223 N.W. 608 | Minn. | 1929
The petitioner was seriously injured while unloading a tank car of gasolene. The commission affirmed the findings of the referee and awarded compensation. The sole question for our consideration is whether the evidence supports the finding that petitioner was an employe.
The Community Service Station Company, herein mentioned as the company, is a distributor of gasolene, oil, lubricants and kindred products. It has a storage station at Zumbrota. The controversy is between the petitioner and the insurer, which claims that the petitioner was an independent contractor. *374
On January 1, 1926, a written contract was made between the company and the petitioner wherein the latter was termed the "agent," and wherein the company agreed to pay the agent as full compensation for his services and expenses incurred by him a specified commission on the commodities sold and delivered by the agent for the company. It agreed to furnish the necessary blank forms to conduct the business and to cover the agent's truck equipment with public liability and property damage insurance under its blanket policy having a fleet coverage rate. The agent agreed: To be governed by the company in fixing prices; to inspect and keep the company notified as to the condition of all tanks at his station; to furnish all necessary trucks and equipment for his work; to account for all moneys and commodities received; to hire and pay for all necessary help; to invoice all sales in the name of the company and promptly to collect and remit; not to sell on credit without written authority and that he would be liable for sales in violation of this provision; and to reimburse the company for the premium actually paid for said insurance.

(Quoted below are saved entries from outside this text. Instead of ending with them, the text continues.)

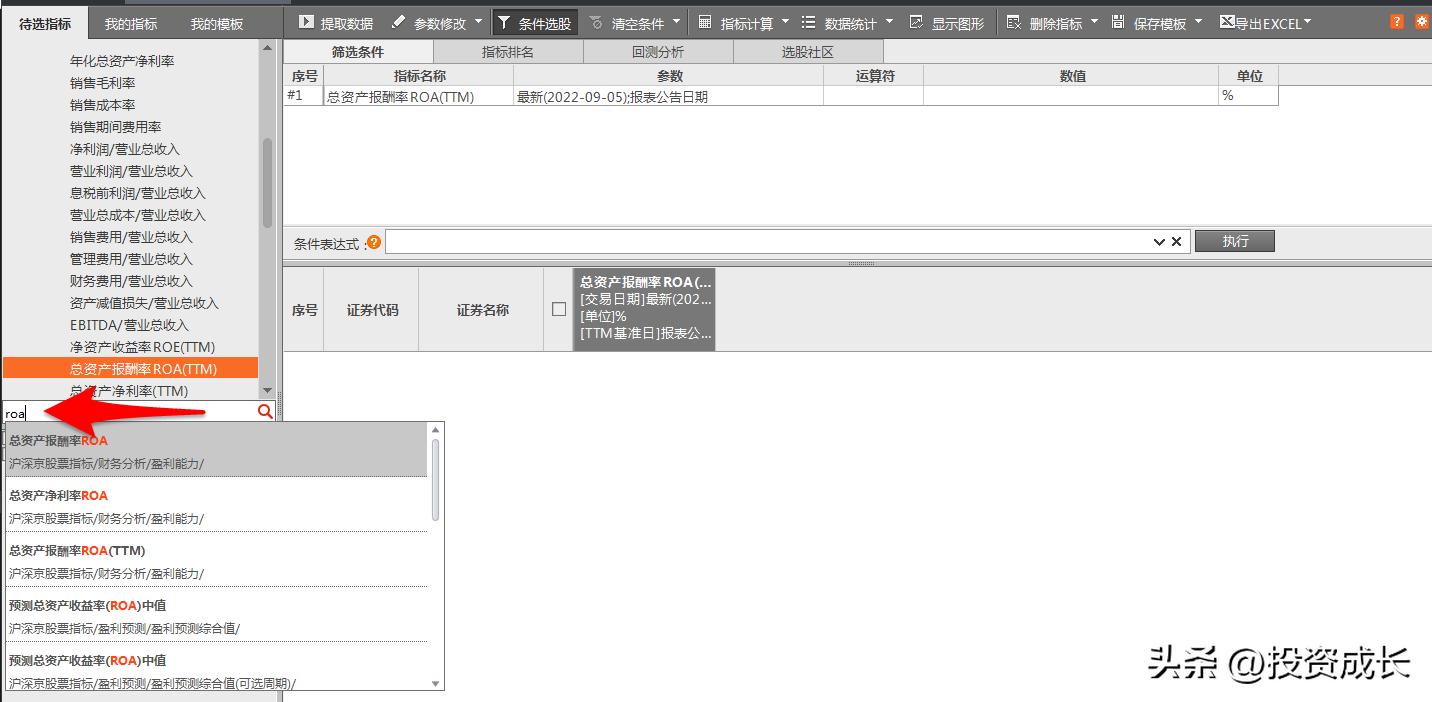Open the 回测分析 backtest analysis tab
This screenshot has width=1432, height=702.
[658, 50]
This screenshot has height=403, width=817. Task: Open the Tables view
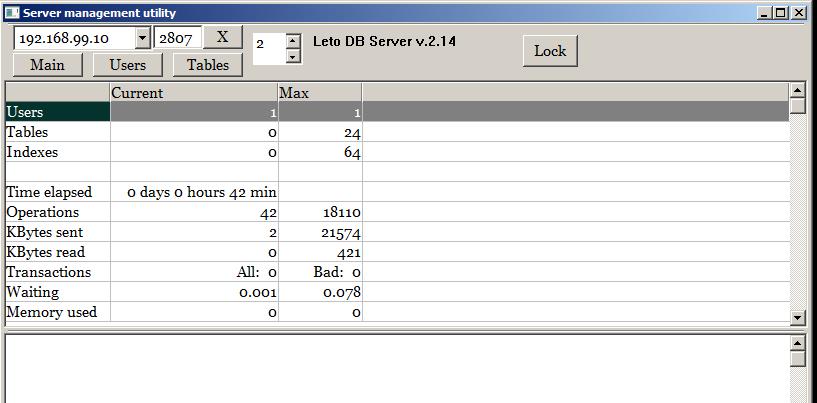pos(207,65)
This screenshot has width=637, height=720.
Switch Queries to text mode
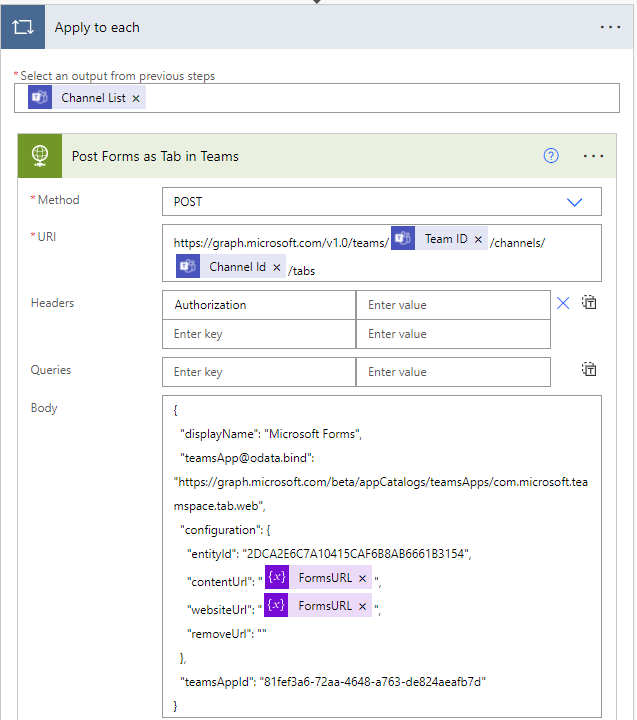coord(590,370)
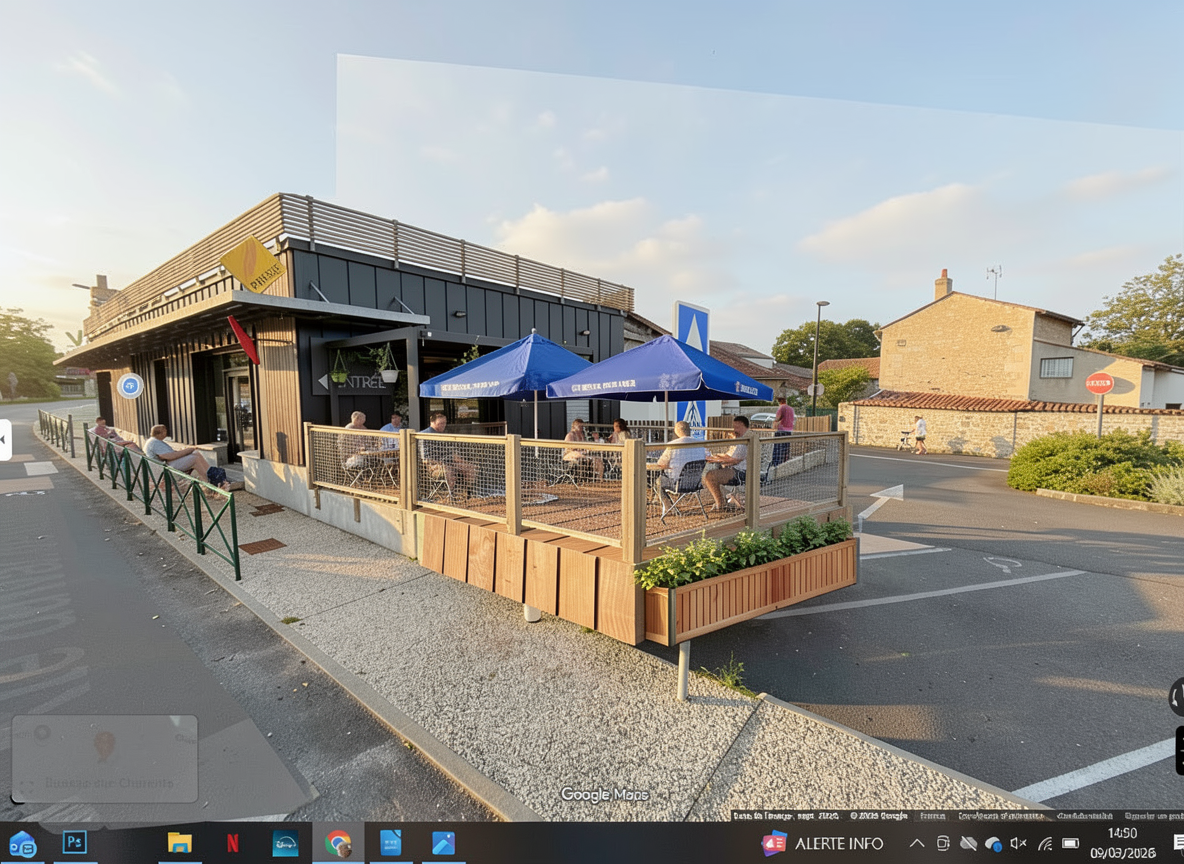The image size is (1184, 864).
Task: Switch to Chrome in the taskbar
Action: 338,843
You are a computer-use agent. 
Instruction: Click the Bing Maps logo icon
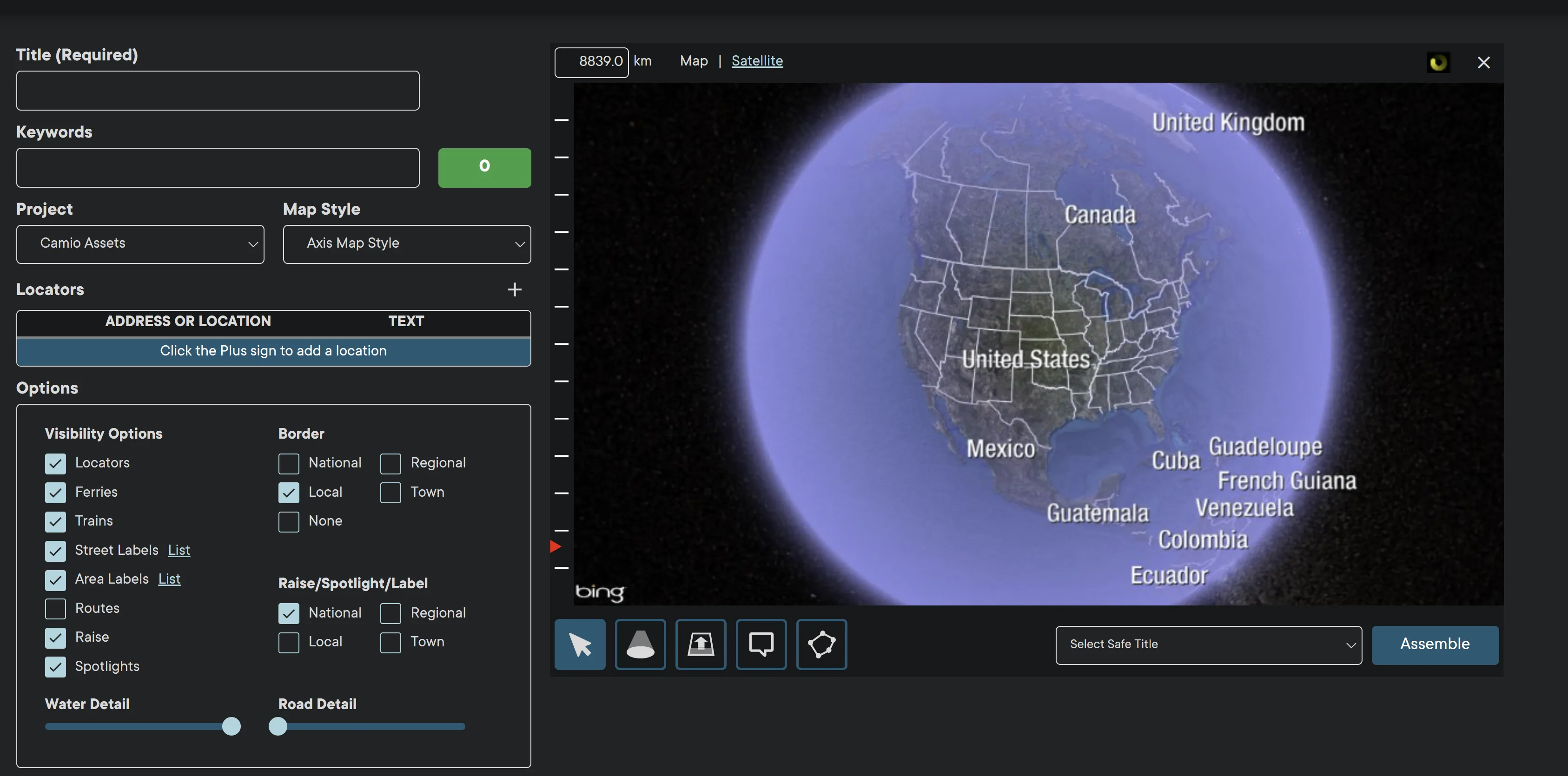pos(601,591)
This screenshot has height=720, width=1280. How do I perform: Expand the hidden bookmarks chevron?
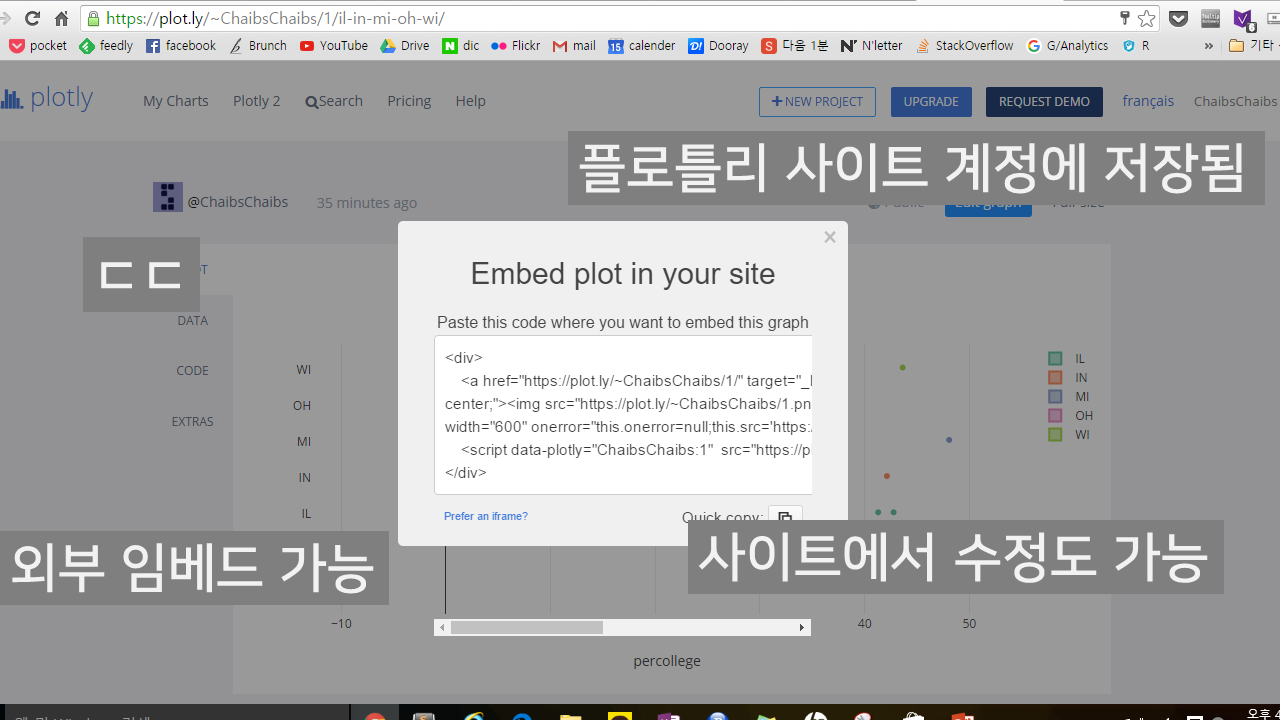pos(1208,46)
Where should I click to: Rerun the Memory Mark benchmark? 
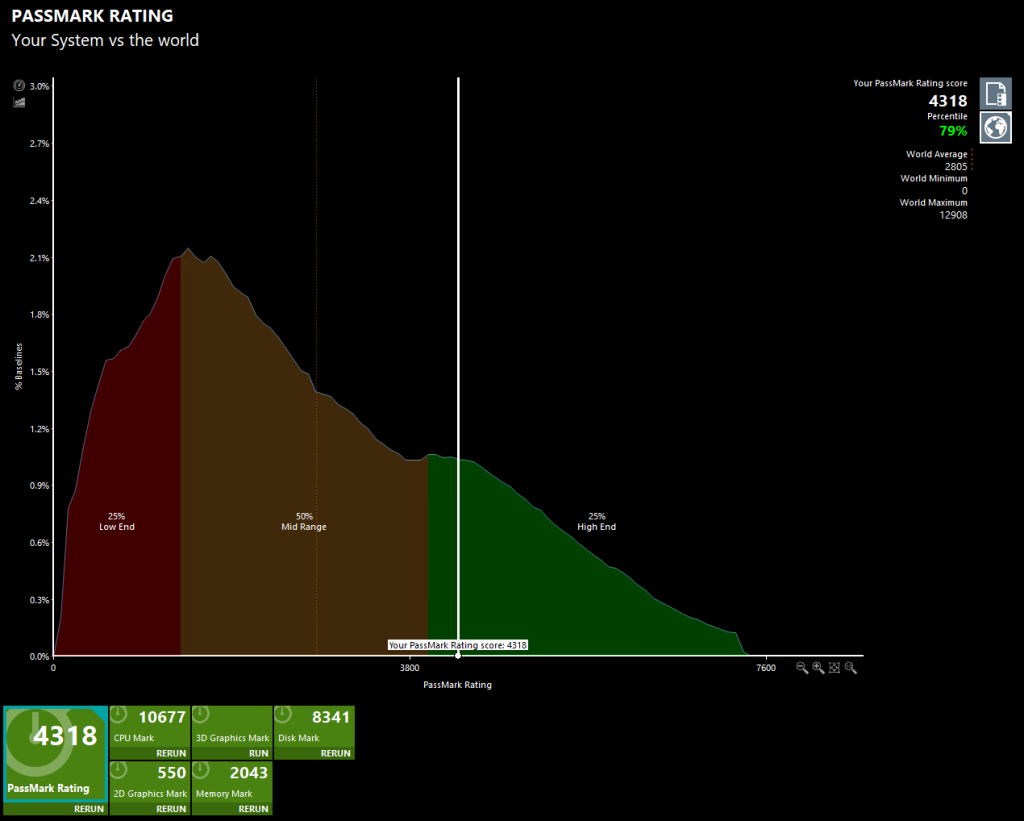(252, 808)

The contract contained these provisions:
"The agent hereby agrees to take due and proper care of and be responsible for all property of the company entrusted to his keeping, and to sell and deliver commodities supplied to him and remit for same at the prices prescribed by the company and to perform such other services as may be required for the proper conduct of the business. * * * The means and manner of performing the terms of this contract are left to the discretion of the agent."
There can no longer be any doubt but what the real test as to whether a person is in independent contractor or an employe is whether the asserted employer, under his arrangement with the other party, has or has not any authoritative control of the latter with respect to the manner and means in which and by which tile details of work are to be performed. In the last analysis this test must always determine what was the essential nature of the relationship of the parties. Herron v. Coolsaet Bros.
The contract specifies many limitations upon the agent. It defines quite definitely his duties and restrictions. The only thing left to which he may apply his discretion is that he may work when he wishes, go when and where he chooses, and select his routes and customers. But this is no more than the privilege of many traveling salesmen who are usually treated as within the compensation act. The contract says: The agent's job is to sell oil. He is to receive, sell and distribute, sell only for cash, get the money and remit. He cannot fix prices but must follow directions from the company. He must not divide his remuneration nor sell on credit; if so he is personally liable. He must give a bond. He must pay insurance on trucks. He must not employ help without the approval of the company. He has charge of company's property and must account therefor. He must report conditions of tanks and property from time to time.
The employer, having substantially dictated the duties of an employe by written contract, cannot escape the responsibility of an employer by inserting therein the inconsistent clause, that "the means and manner of performing the terms of this contract are left to the discretion of the agent." Nor can the insurer escape liability by virtue of the general provision as against the specific ones which impose liability. This phrase is from the law books and has, when operative, a definite influence. But this general provision is of no force of application where all the elements have been settled by specific provisions in the written contract. It is also to be noted that the company covered the agent's truck equipment by liability insurance. It is difficult to see how this could be done if the agent was an independent contractor. *376
Our construction of the contract is that it was revocable at the will of the company. This court has said that such right affords adequate means for control. State ex rel. V. R. L. Co. v. District Court,
The purpose of this contract is to acquire the agent's services — his work not his intellectual initiative toward getting work from others. This contract required the agent's services in some respects in addition to the services upon which his remuneration was based. Indeed at the time he was injured he was doing work which was required of him by the company. Yet it was not mentioned in the contract. The spirit of the contract is one of "hire," and as we have repeatedly held the method of fixing the remuneration is not controlling. The method here adopted is possibly the best when applied to a distant employe.
The fact that the agent furnished his own truck is of no importance. Rouse v. Town of Bird Island,
The conclusion of the industrial commission finds substantial support in the case of Angell v. White Eagle O. R. Co.